Emerging Technologies: Mobilizing Your Information
"The primary benefit is having the information required to do your job at the point your job is being performed," says Mike LeRoy, director of retail systems for Sears. "For us, it translates to increased productivity, better customer service and better sales because you ensure everything in the stockroom is represented on the selling floor."
For Sears, implementing the mobile solution went fairly smoothly, although moving some data from the Web to the mobile unit proved challenging. "Some of our webpages that contain processes and procedures had to be reformatted so that they were viewable both on a desktop screen and from the Palm," LeRoy says.
Never Walk Alone
While Sears worked by itself to bring its applications and data to mobile devices, that approach won’t work for every company. Partnerships may prove the rule rather than the exception, so it’s important to find a partner that can help you achieve your wireless goals, is viable, clearly spells out what it can offer, and can provide the support and training you’ll need postimplementation.

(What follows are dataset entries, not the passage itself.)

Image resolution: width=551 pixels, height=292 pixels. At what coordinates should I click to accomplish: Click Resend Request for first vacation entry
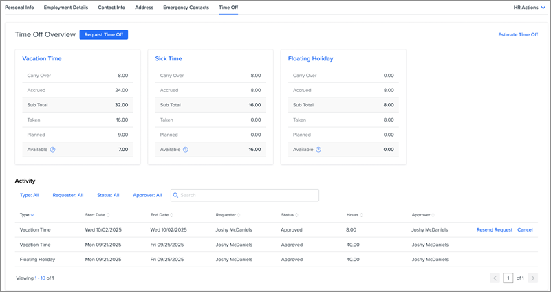pos(494,230)
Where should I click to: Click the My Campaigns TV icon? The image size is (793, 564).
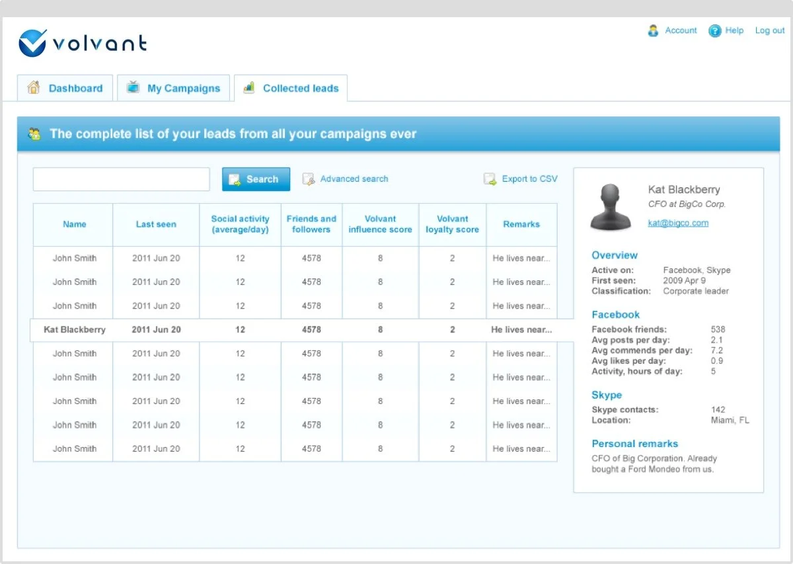pos(134,87)
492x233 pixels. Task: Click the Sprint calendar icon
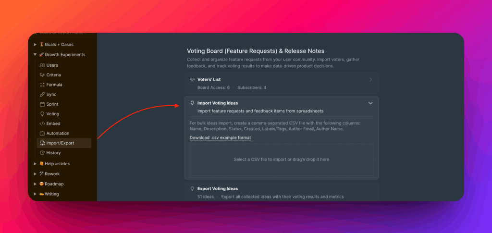pos(42,104)
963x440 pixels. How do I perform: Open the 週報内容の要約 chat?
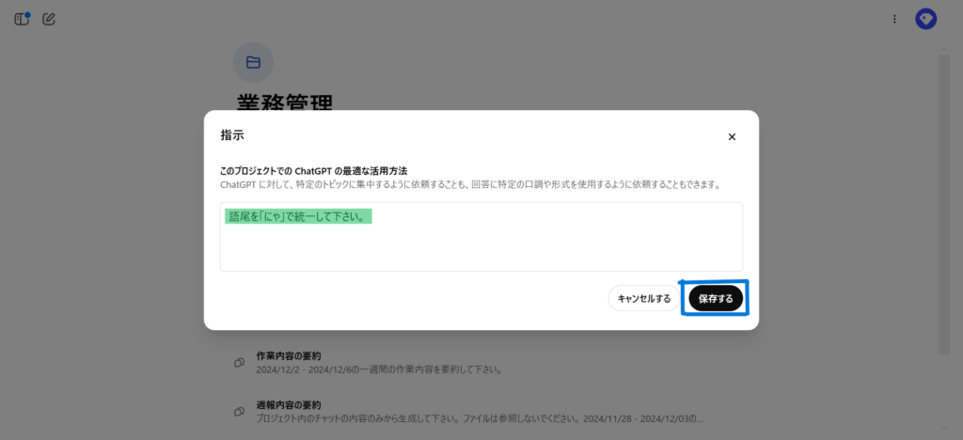point(289,405)
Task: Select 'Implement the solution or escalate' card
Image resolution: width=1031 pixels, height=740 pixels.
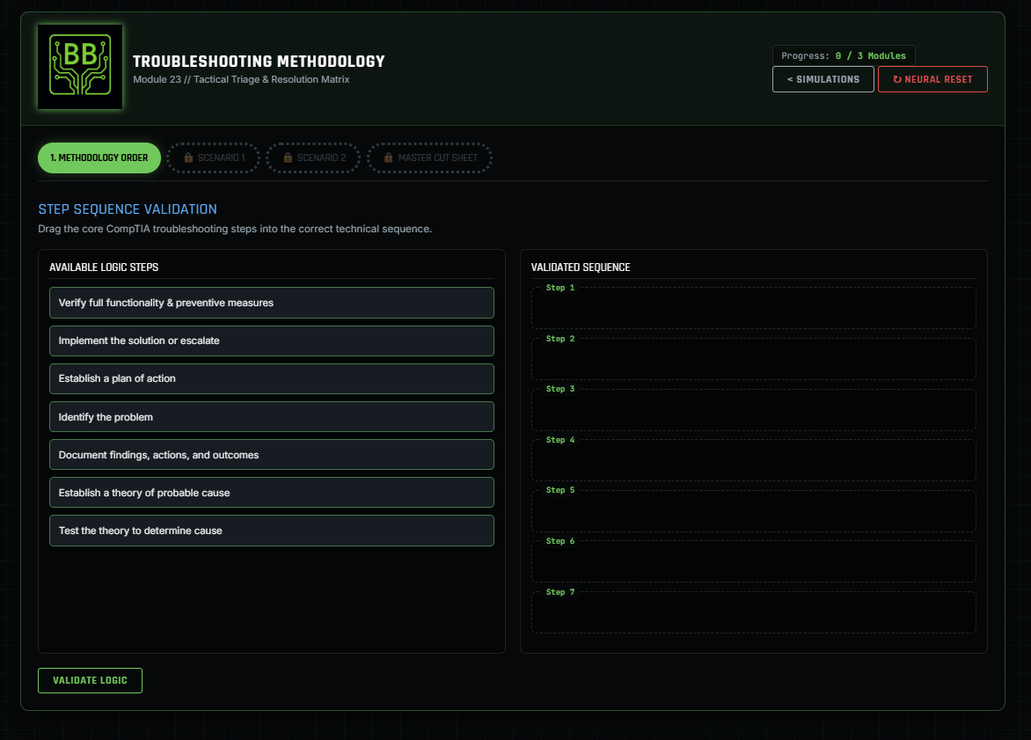Action: tap(271, 341)
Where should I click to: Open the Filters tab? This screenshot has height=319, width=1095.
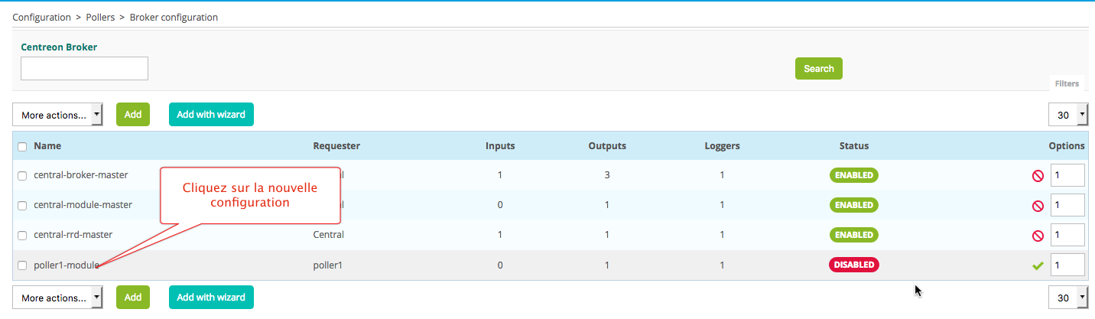click(1067, 84)
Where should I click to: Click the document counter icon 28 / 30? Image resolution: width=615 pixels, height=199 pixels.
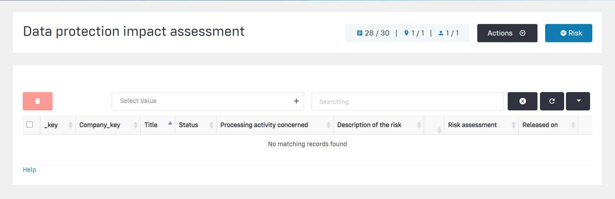[x=360, y=33]
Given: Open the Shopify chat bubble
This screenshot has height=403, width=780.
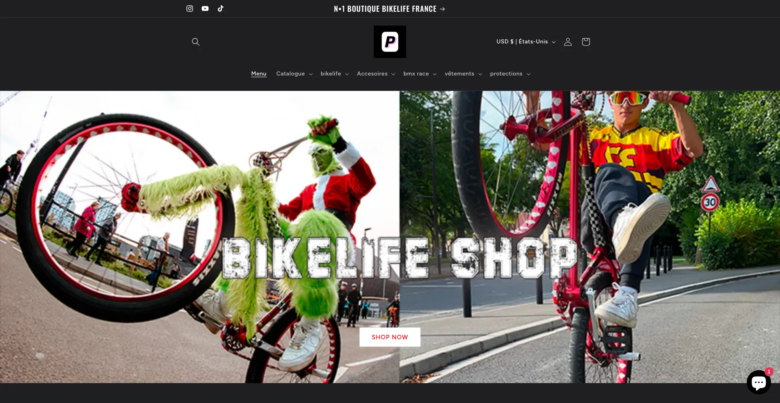Looking at the screenshot, I should click(x=758, y=382).
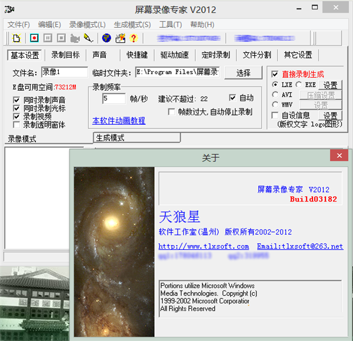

First, be wary of hype. "Don’t necessarily believe a vendor that tells you it can support all devices," says Adam Zawel, an analyst with the Yankee Group. "It might be able to support some functionality on several devices, but if you dig a little deeper, you’ll find it doesn’t support all the things you want to do on the device."

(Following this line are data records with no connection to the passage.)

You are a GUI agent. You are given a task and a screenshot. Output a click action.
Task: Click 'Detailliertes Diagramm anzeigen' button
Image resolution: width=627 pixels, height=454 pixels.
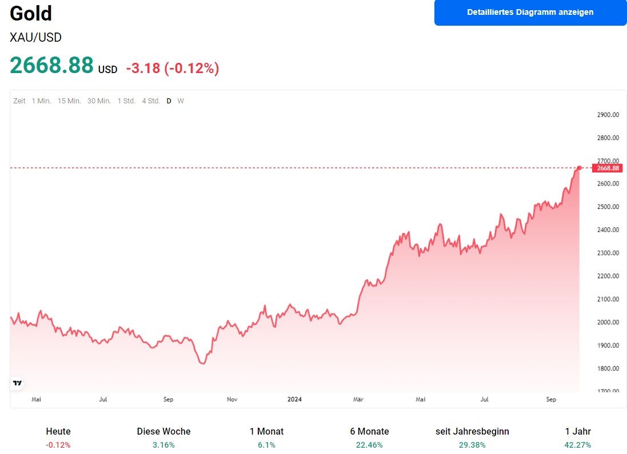(x=530, y=12)
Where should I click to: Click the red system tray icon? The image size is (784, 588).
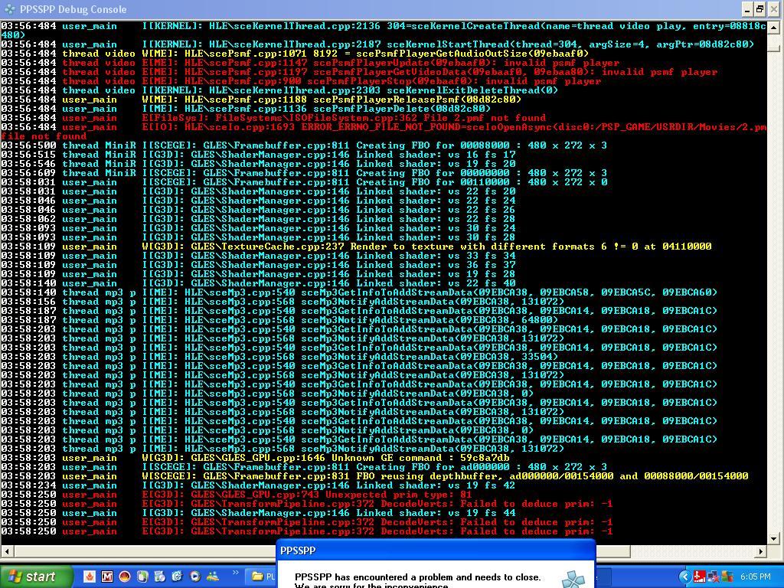coord(699,577)
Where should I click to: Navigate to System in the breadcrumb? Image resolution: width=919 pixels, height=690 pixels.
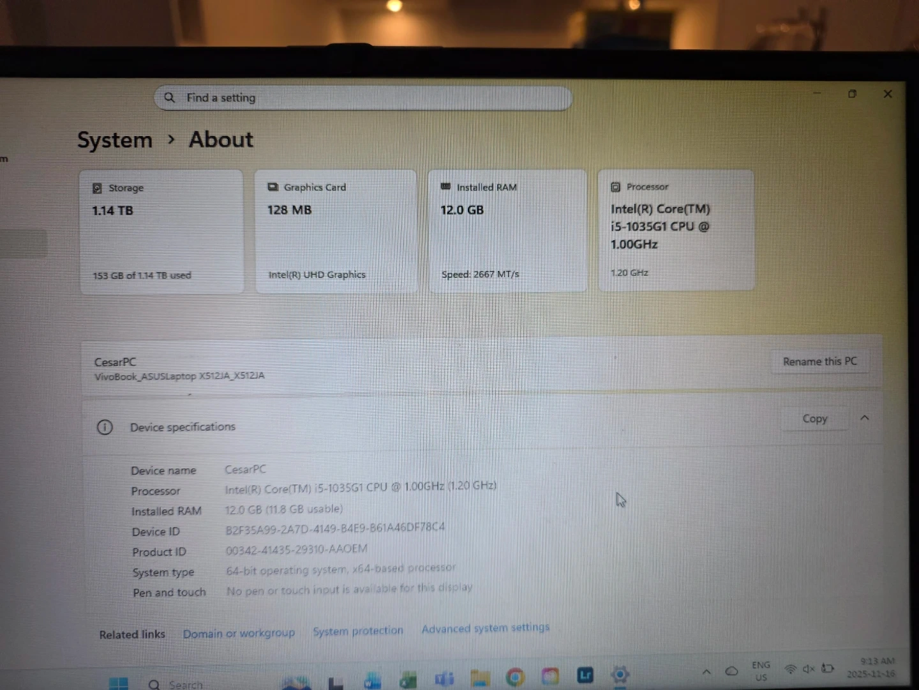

Also, don’t underestimate the task at hand. "The most important step is to make sure you have a partner who can deliver a solution that can be completely integrated," says Arch’s Schmersahl. "As you [put] piecemeal things together to try and find the right wireless network and the right developer and the right back-end system, the workload becomes quite oppressive."

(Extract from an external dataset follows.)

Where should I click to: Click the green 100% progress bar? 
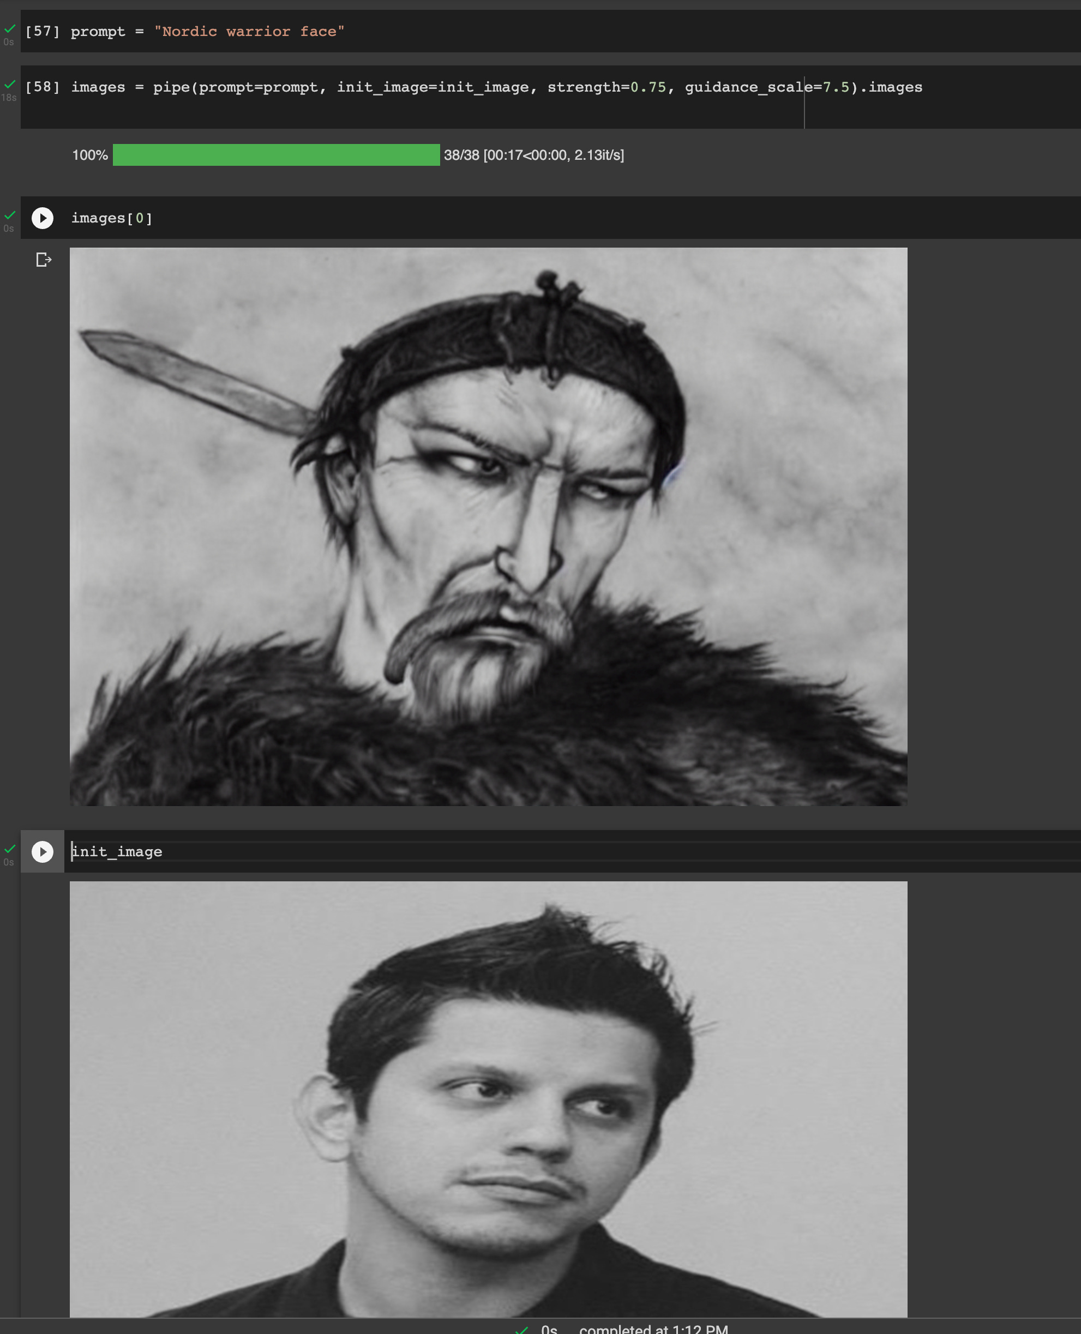coord(276,155)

Additionally, taking the time to educate workers properly and introducing the mobile solution through a pilot project can improve your chances of success. Sears’s LeRoy, for example, says he’d approach training differently if he had to do it over again. "I would go through an orientation on browser use," he says. "We did more of a hands-on approach, but we probably should have invested some time up front educating folks in the nuances of working in the browser world rather then assume they were familiar with it."
Hidden Hurdles
Even if you approach a mobile project carefully, problems still lurk. Today’s hot mobile technologies may not stand up to the test of time as their market emerges. Mobile standards are in a constant state of flux. New devices arrive every week.